* ИСХОДНЫЙ ДОКУМЕНТ *

..........

У «Иванова детства» своя родословная. Она слагается из разных звеньев. В том числе биографических.

Будущий режиссёр родился в семье поэта. В фильме «Зеркало» мы слышим голос отца, который за кадром читает свои стихи, и поэзия на глазах вступает в непрямой, ассоциативный союз с тем, что изображено в кадрах.

Сын стихотворца, он занимался живописью, музыкой, восточными языками. Пытал счастья в геологоразведочных партиях. Интересы были разбросанными, пока их не отфокусировал кинематограф, для которого столь необходимы оказались и слово, и краски, и звуки.

Школой не только мастерства, но и школой жизни стала для многих режиссёрская мастерская М. Ромма. Вот мнение Тарковского: «Трудно выучить кого-то «на режиссёра». Трудно выучить «на художника». Но Михаил Ильич учил. И старался научить не только профессии: он стремился воспитать в учениках высокие нравственные качества»[3]. Прошли годы. Уроки, полученные в мастерской, не забылись.

Дипломная киноновелла Тарковского «Каток и скрипка» была замечена, получила прессу.

Город отражался в зеркале витрин и в глазах мальчика. Контуры массивной дорожной машины накладывались в кадрах на хрупкий инструмент. Контраст объёмов, контраст красок. Захватывающая игра в возможности кино. В титрах значилось: «оператор В. Юсов». Это уже серьёзная заявка на будущее, приобретение единомышленника, с которым будут сделаны «Иваново детство», «Андрей Рублёв», «Солярис».

Судьба отца и своя тоже отложились в первом полнометражном фильме Тарковского «Иваново детство».

..........

Во фрагменте текста о становлении Тарковского (всё от «Школой не только» вниз до «замечена, получила прессу.») замените «Тарковского» на «А. Тарковского» и приведите этот отрывок целиком.

* СОХРАНЁННЫЕ ДАННЫЕ *

..........

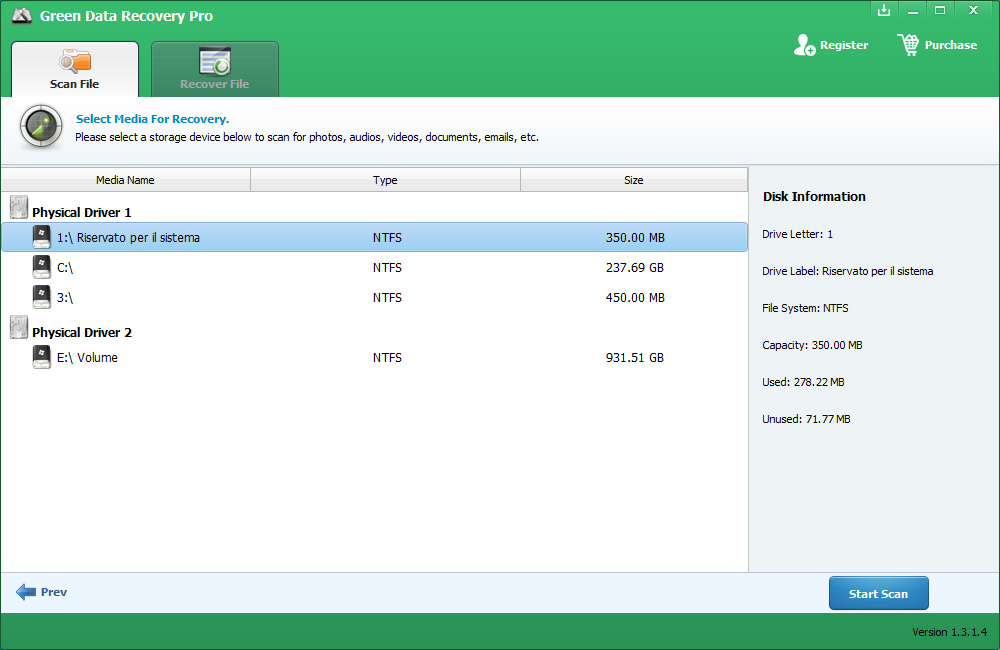Select the 3:\ partition row
This screenshot has height=650, width=1000.
click(374, 297)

..........

* ПОЛНЫЙ ОТВЕТ *
Школой не только мастерства, но и школой жизни стала для многих режиссёрская мастерская М. Ромма. Вот мнение А. Тарковского: «Трудно выучить кого-то «на режиссёра». Трудно выучить «на художника». Но Михаил Ильич учил. И старался научить не только профессии: он стремился воспитать в учениках высокие нравственные качества»[3]. Прошли годы. Уроки, полученные в мастерской, не забылись.

Дипломная киноновелла А. Тарковского «Каток и скрипка» была замечена, получила прессу.